The effect of oxygen, temperature and hydrogen sulphide on the human pulmonary circulation

Abstract

Introduction: The human pulmonary circulation is poorly understood at a physiological level which is a shame given that the pathology affecting it, particularly pulmonary artery hypertension, can have detrimental effects not only in the lungs but on the heart. Pulmonary artery hypertension in its acute or chronic form carries a high mortality. Few centres have the luxury to utilise human tissue to study this phenomenon. My thesis looks at the effect of certain stimuli such as oxygen, temperature and hydrogen sulphide to discern their role in governing pulmonary artery reactivity at both the tissue and organ level.

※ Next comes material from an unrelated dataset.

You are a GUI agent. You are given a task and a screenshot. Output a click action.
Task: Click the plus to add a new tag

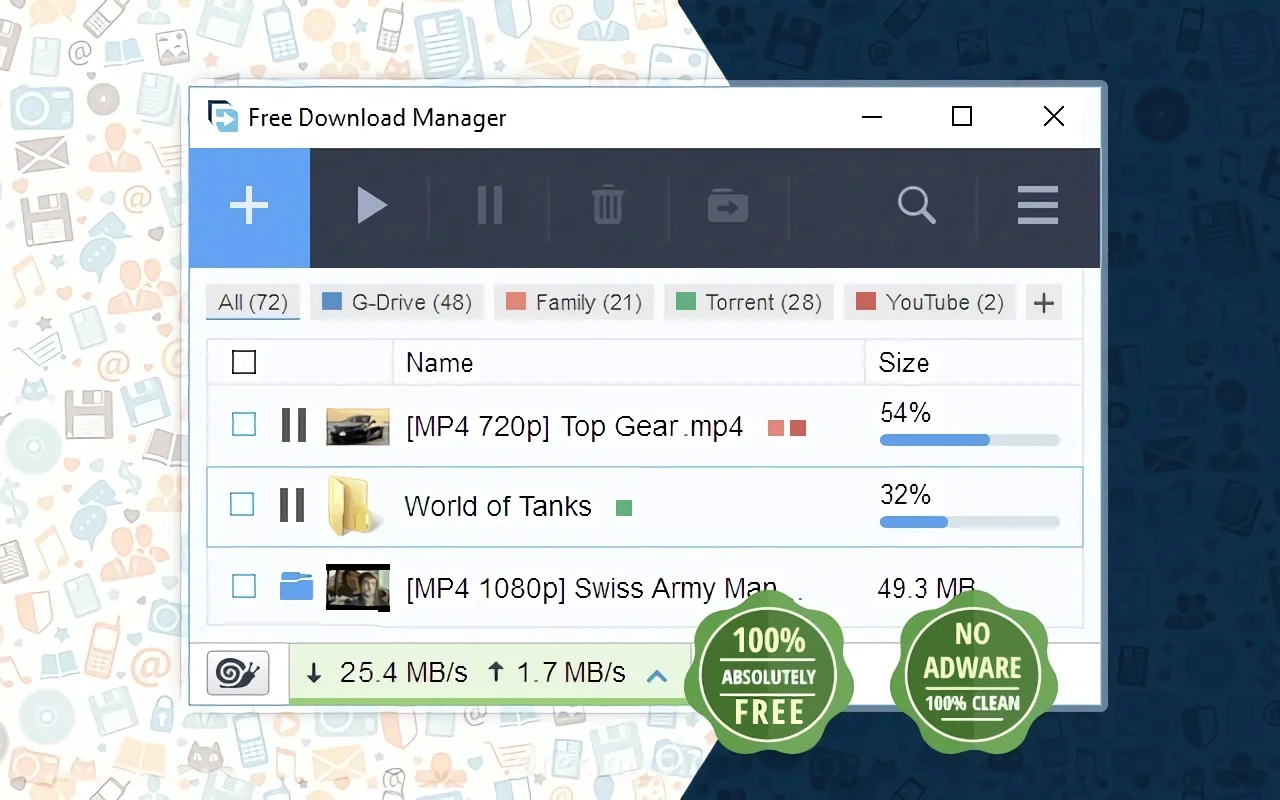pyautogui.click(x=1043, y=302)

Methods: Tissue was supplied from lungs taken from patients with lung cancer following resection of the tumour during surgery. I used a combination of isolated arterial ring models in organ baths and isolated perfused lung models to study the factors governing pulmonary arterial tone and pulmonary artery pressures at a tissue and organ level respectively.

Results: At the tissue level, hypoxia caused nitric-oxide independent dilation of human pulmonary arteries whilst hyperoxia caused a vasoconstriction. This hyperoxic vasoconstriction is dependent on both voltage gated calcium-channels in the cell membrane as well as release from intracellular calcium stores. It is also dependent on oxygen-free radicals. Hypothermia blunts this vasoconstrictive response to hyperoxia as well as endothelin-1 and potassium chloride-mediated pulmonary smooth muscle contraction. Hydrogen sulphide dilates pulmonary arteries. At the organ level, oxygen changes either via the perfusate or the ventilator do not affect pulmonary artery pressures. Both hypothermia and hydrogen sulphide reduce both pulmonary artery pressures and bronchial pressures.

Conclusions: Compensatory mechanisms within the pulmonary circulation may compensate for hypoxic vasodilation and hyperoxic vasoconstriction or there may be a systemic component to entities such as “hypoxic pulmonary vasoconstriction” seen in animal models. Hydrogen sulphide may provide a possible treatment avenue for pulmonary artery hypertension.